A lot of you know nothing about me. A lot of you "think" you know all about me. The truth is, VERY few of you really know me at all and that's not a bad thing. Keeping your circle very, very small is key to a happy, healthy life. Maaaaaan, did it take me far too long to learn this!
I've spent the last 5 years finding myself and my happiness. Now, some may say that I went off the deep end, or I wasn't myself. I say I spent that time searching. I'm not ashamed of where I came from or where I've been. I've been at the top AND I've been at the very bottom. Soul searching doesn't come easy and it definitely isn't always pretty. Only the strong survive.
The last two years have been the best years of my life. I am finally living a life I love and that I can share with others. I wake up smiling. I go to bed smiling. Life isn't perfect by any means but it's been a hell of a lot worse. I spend my days investing in myself and continuing to strive for greatness. I indulge in self development daily. I'm working on my walk with Christ. I've prayed for direction numerous times. I was led to work a business I love with some great women. (I love the products too!) As much as I love that business, I had to take a step back because I knew that wasn't the only thing God had in store for me. I've been at my ultimate lowest point in life and I've worked my ass off to get to where I am and I continue to work at it because this is where I want to be.

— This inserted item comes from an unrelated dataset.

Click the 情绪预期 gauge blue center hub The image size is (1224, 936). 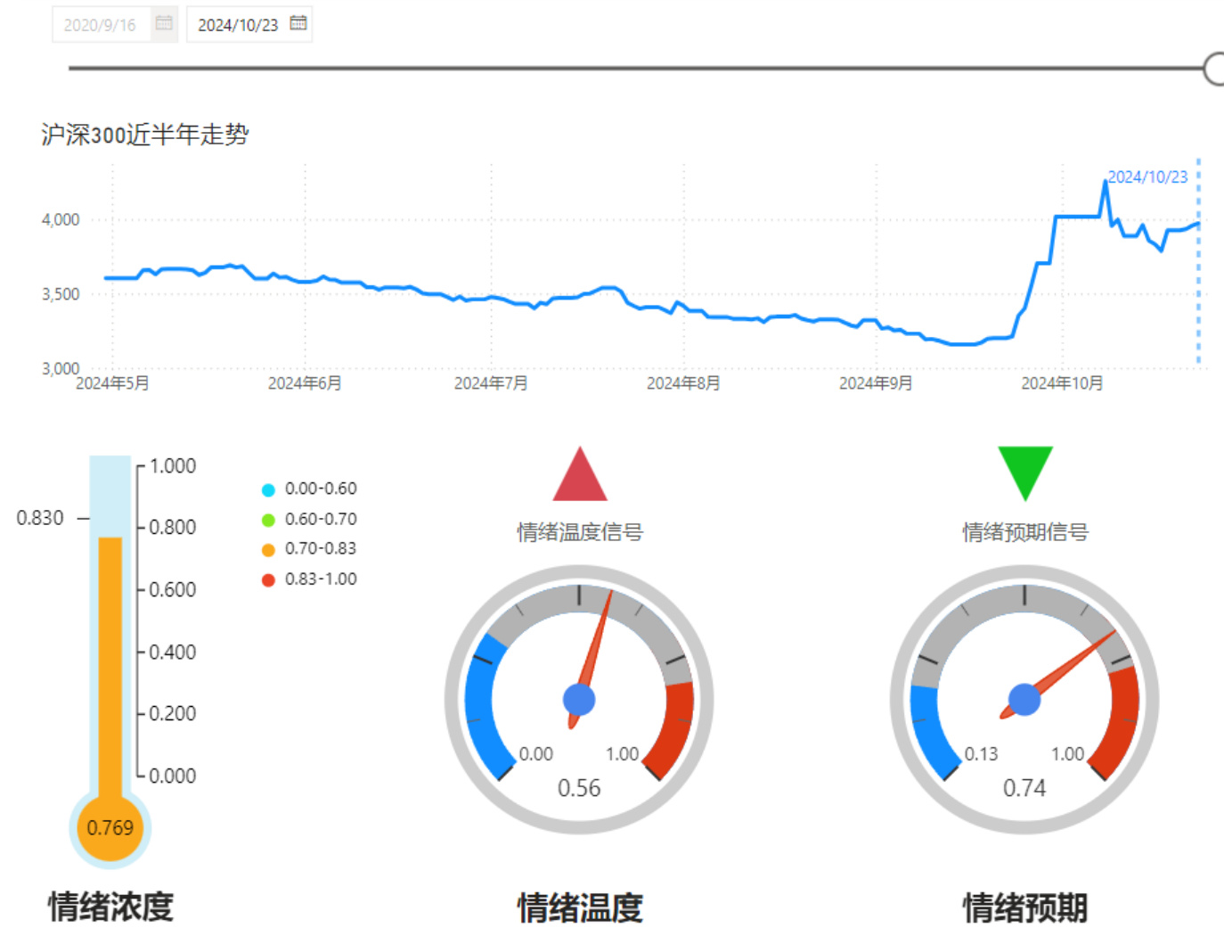[1024, 700]
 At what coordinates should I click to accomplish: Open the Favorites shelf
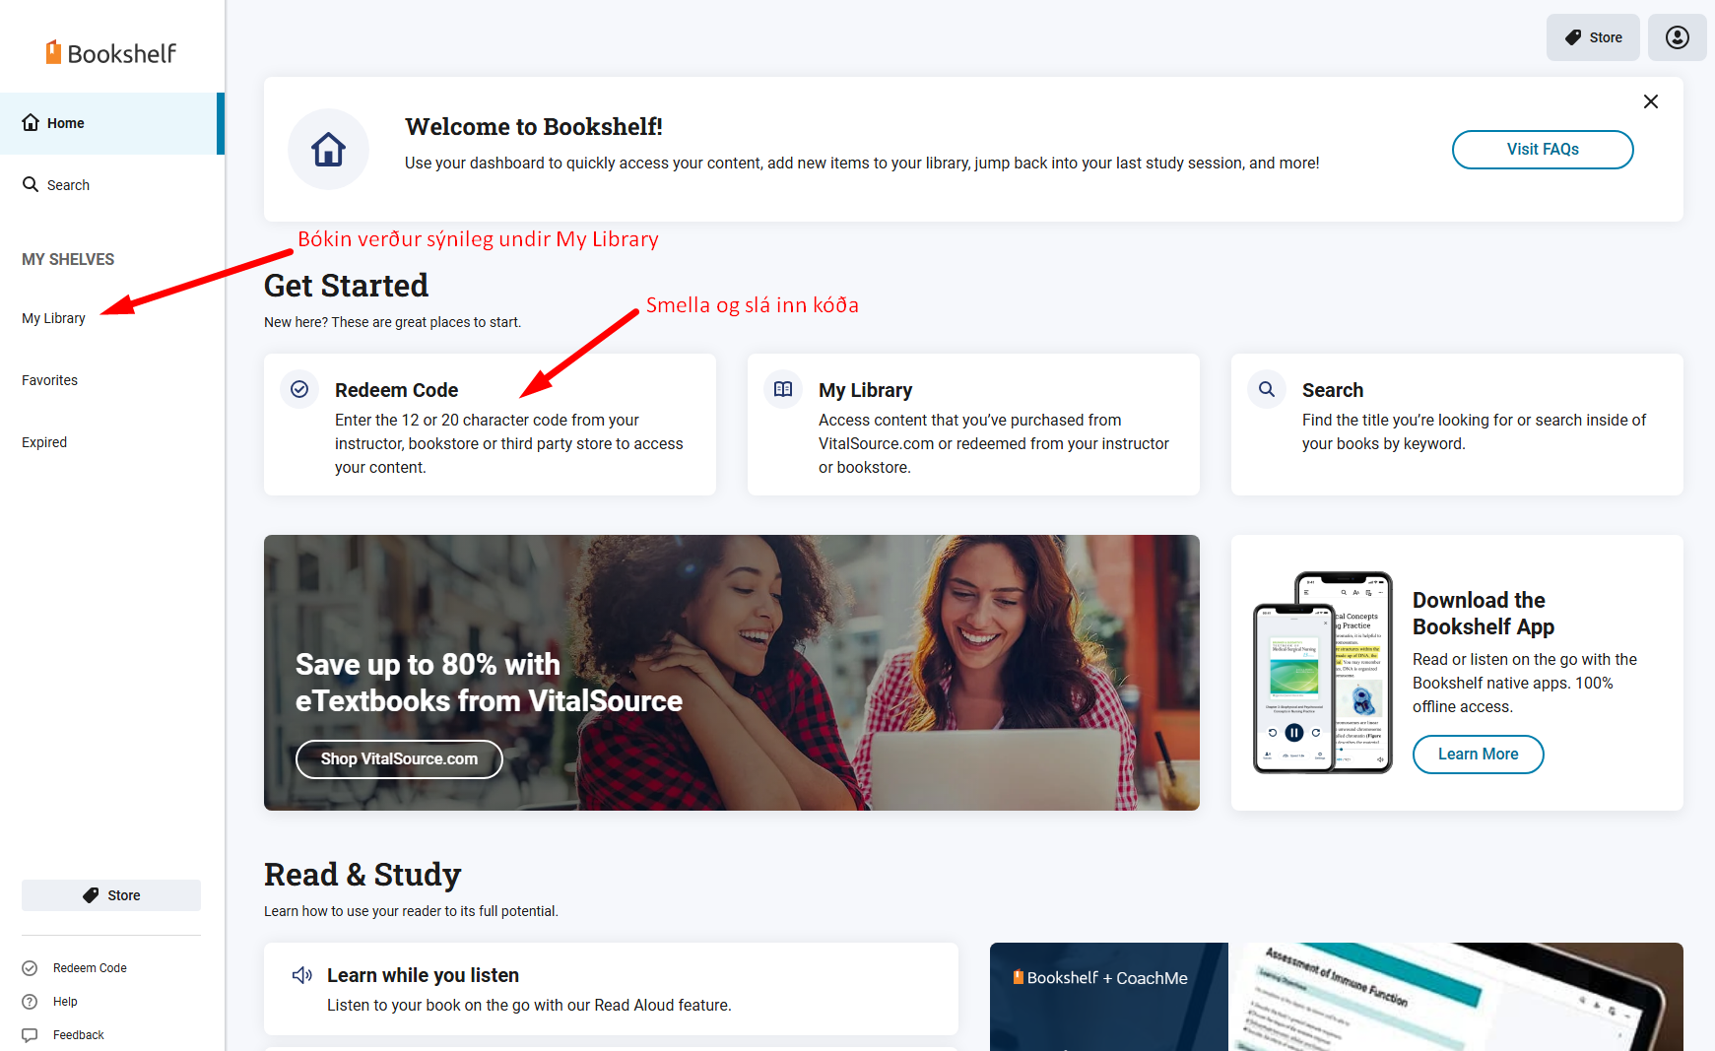pos(49,380)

For the last several years I invested a lot of time and research into credit repair. I'm very happy to say that I finally took the steps that I needed to become certified! Although this was a huge step in the right direction for my career, I still wasn't completely satisfied. There was still a void that I knew I needed to fill. I've always said that no matter how much I've been hurt in the past or how many times I've unintentionally hurt others, I wouldn't change it for anything. It's made me who I am today. It's made me a strong, opinionated, independent woman who isn't afraid to speak up when something isn't right. It's made me realize that the people I called friends weren't actually friends. It's made me realize that I am content with my own company and I don't need to be surrounded by people that don't have my best interest at heart. It's made me realize that I have nothing to prove to anyone. I used to be the queen of subliminal messages taking jabs at whoever, whenever to make myself feel better or to prove how "happy" I was. What I failed to realize at the time was I was a miserable person, keeping miserable company.
If you knew me in the past, I can assure you that you no longer know me. I've been investing most of my time developing my better self which led me to the realization that I was dealt the hand that I was dealt in life to become strong enough to help those that haven't had the support that I have had through my struggle. I'm more than happy to announce that I have passed my exam to be a certified life coach.